(PROBLEM SET):
(A) Answer these about the WhatsApp question, one per line:
(i) What does user A compute using ECDH?
(ii) At what moment were B's public keys stored on the server?
(iii) What kind of protocol does the parenthetical note say ECDH is?
(B) Please reproduce the part of the WhatsApp question between "# How WhatsApp" and "achieved someway else)", inclusive.

(EXTRACT TO READ):
--- Begin ---

# How WhatsApp users authenticate themselves in end-to-end encryption?

I read the WhatsApp Security Whitepaper and I want to know how a user A, which uses ECDH (Elliptic Curve Diffie-Hellman) to compute a master_secret, can be sure that the public keys for the recipient B used in the exchange belong to B and they have not been replaced by someone else. A uses B (public) Identity Key, Signed Pre Key and One-Time Pre Key, all stored on the server at the moment of B's registration: how can A be sure that they are actually his recipient's keys?

(ECDH is an anonymous protocol, therefore authentication must be achieved someway else)

--- End ---

Raw records:
--- Begin ---

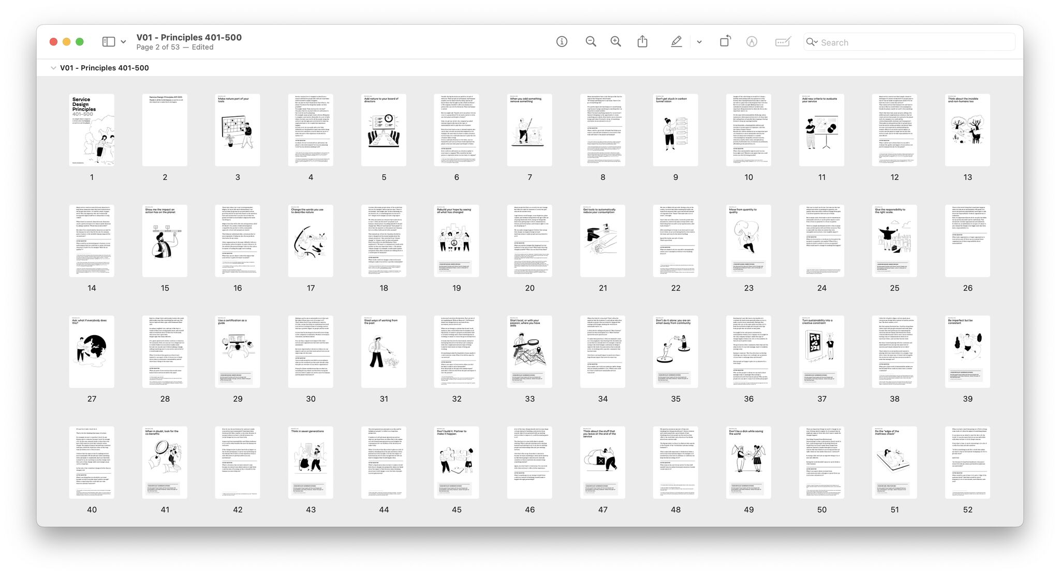Click the green full-screen window button
Viewport: 1060px width, 575px height.
point(80,42)
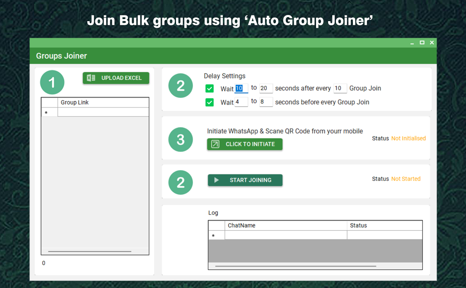
Task: Click the Excel spreadsheet icon on Upload Excel button
Action: pos(90,78)
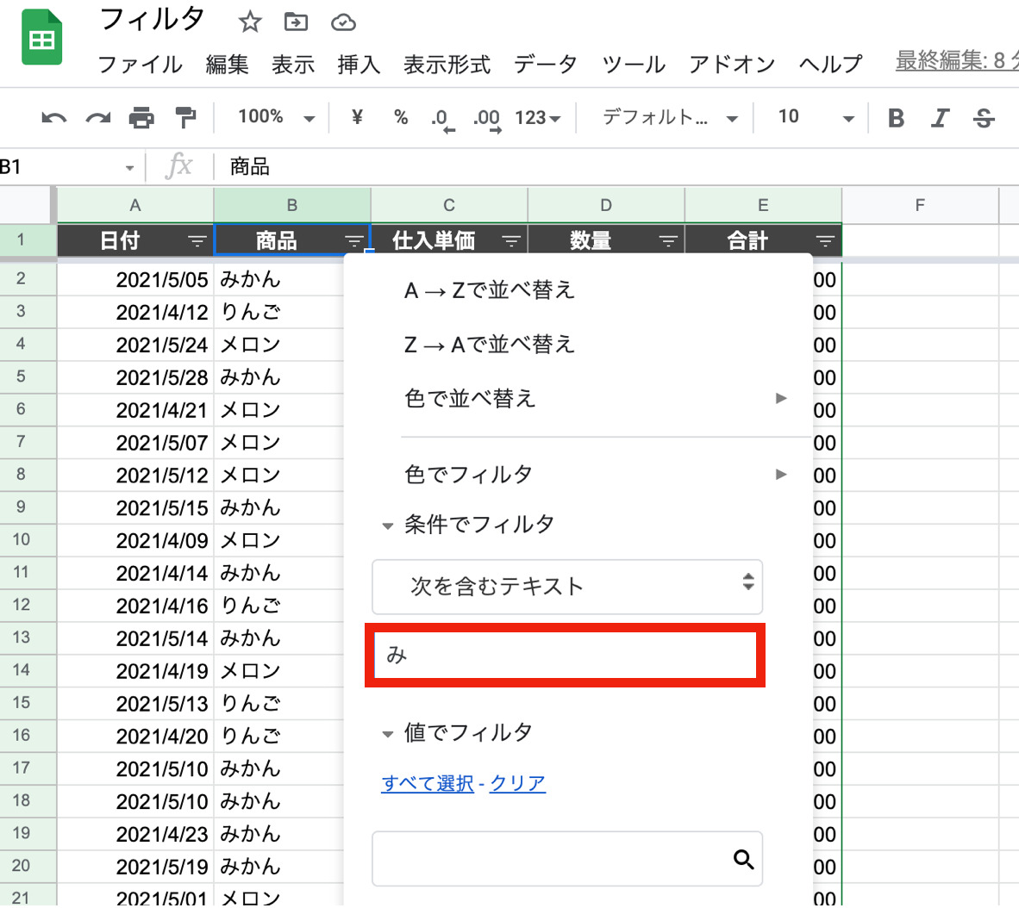Open filter button on 日付 column header
The image size is (1019, 908).
coord(197,241)
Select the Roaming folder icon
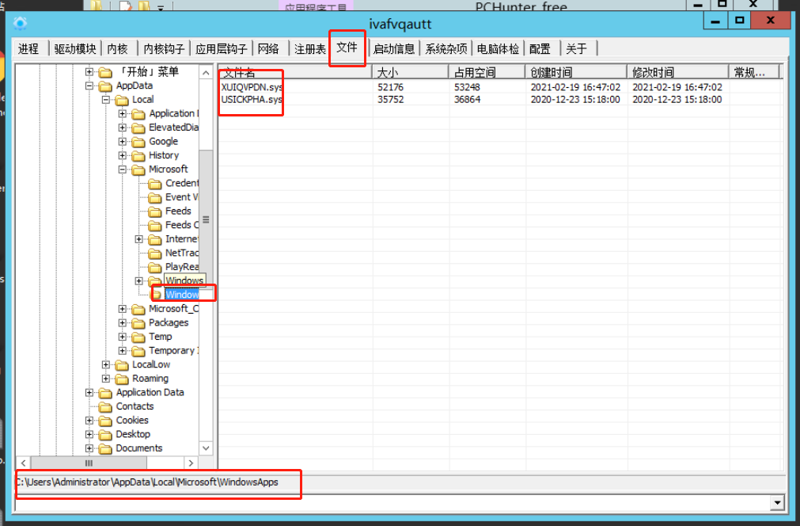 point(122,379)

--- End ---

(SOLUTIONS IN ORDER):
(A)
(i) A master_secret.
(ii) At the moment of B's registration.
(iii) An anonymous protocol.

(B)
# How WhatsApp users authenticate themselves in end-to-end encryption?

I read the WhatsApp Security Whitepaper and I want to know how a user A, which uses ECDH (Elliptic Curve Diffie-Hellman) to compute a master_secret, can be sure that the public keys for the recipient B used in the exchange belong to B and they have not been replaced by someone else. A uses B (public) Identity Key, Signed Pre Key and One-Time Pre Key, all stored on the server at the moment of B's registration: how can A be sure that they are actually his recipient's keys?

(ECDH is an anonymous protocol, therefore authentication must be achieved someway else)